The war has created one of the world’s worst demographic crises.

A sample of sperm in a tube stored in liquid nitrogen at the IVMED fertility clinic in Kyiv. Photo: Roman Hrytsyna / AP / NTB

Ukraine now offers free sperm freezing to soldiers fighting Russia. The program will help families who want children, even if the soldier is killed or injured in combat.

– Our men are dying. The Ukrainian gene pool is dying. This is about the survival of our nation, says soldier Maxim to the BBC.

The 35-year-old soldier in the National Guard of Ukraine has frozen his sperm himself at a clinic in Kyiv. If he is killed, his wife can use the sample to have the child they have always wanted.

Private fertility clinics began offering the service for free in 2022. The following year, parliament passed a law regulating the practice and providing government funding.

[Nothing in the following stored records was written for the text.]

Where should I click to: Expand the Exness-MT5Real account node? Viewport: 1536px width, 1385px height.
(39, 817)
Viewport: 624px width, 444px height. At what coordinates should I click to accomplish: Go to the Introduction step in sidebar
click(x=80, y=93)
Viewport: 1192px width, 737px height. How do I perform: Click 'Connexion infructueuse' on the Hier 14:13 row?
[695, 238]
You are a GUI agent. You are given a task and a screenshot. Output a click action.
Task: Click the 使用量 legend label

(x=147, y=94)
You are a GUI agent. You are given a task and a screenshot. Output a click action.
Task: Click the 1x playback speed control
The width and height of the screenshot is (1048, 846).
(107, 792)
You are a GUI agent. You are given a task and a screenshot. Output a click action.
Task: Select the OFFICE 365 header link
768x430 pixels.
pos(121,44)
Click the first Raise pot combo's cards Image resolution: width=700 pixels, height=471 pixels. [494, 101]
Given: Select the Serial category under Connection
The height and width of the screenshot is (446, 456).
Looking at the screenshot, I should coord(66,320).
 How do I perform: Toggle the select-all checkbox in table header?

“Our soldiers are defending our future, but could lose their own, so we wanted to give them that chance,” says MP Oksana Dmitrieva, who helped draft the law.

The program will also help with Ukraine’s demographic crisis. The country already had problems before the war, but the situation has become much worse due to many dead soldiers and millions of refugees.

Photo: Roman Hrytsyna / AP / NTB
Photo: Roman Hrytsyna / AP / NTB

The law was changed after protests, so that sperm samples are now stored free of charge for up to three years after a soldier’s death. Partners can use them with written consent.

Widows and orphans

Ukraine is facing a demographic catastrophe after four years of war. The birth rate has collapsed to less than one child per woman, while millions have fled the country.

– It is a disaster. No country can exist without people, says leading Ukrainian demographer Ella Libanova to CNN.

Libanova estimates that Ukraine has lost around 10 million people since the war began. This includes those who have been killed, have left the country or live in Russian-occupied areas.

The war has forced millions of Ukrainians to put their lives on hold.

Olena Bilozerska and her husband wanted to have children, but the war got in the way. When she left the military at 41, doctors said her chances of getting pregnant were almost zero.

– Soldiers live day by day. They are not planning anything for the future, Bilozerska tells CNN.

She underwent fertility treatment and had one embryo frozen. But when Russia invaded in 2022, she had to return to the front. The embryo remained in Kyiv.

Three years later, she returned and had her son Pavlus at 46.

Official figures show that 59,000 children now live without their biological parents in Ukraine.

Six million people, mainly young women and children, have fled the country.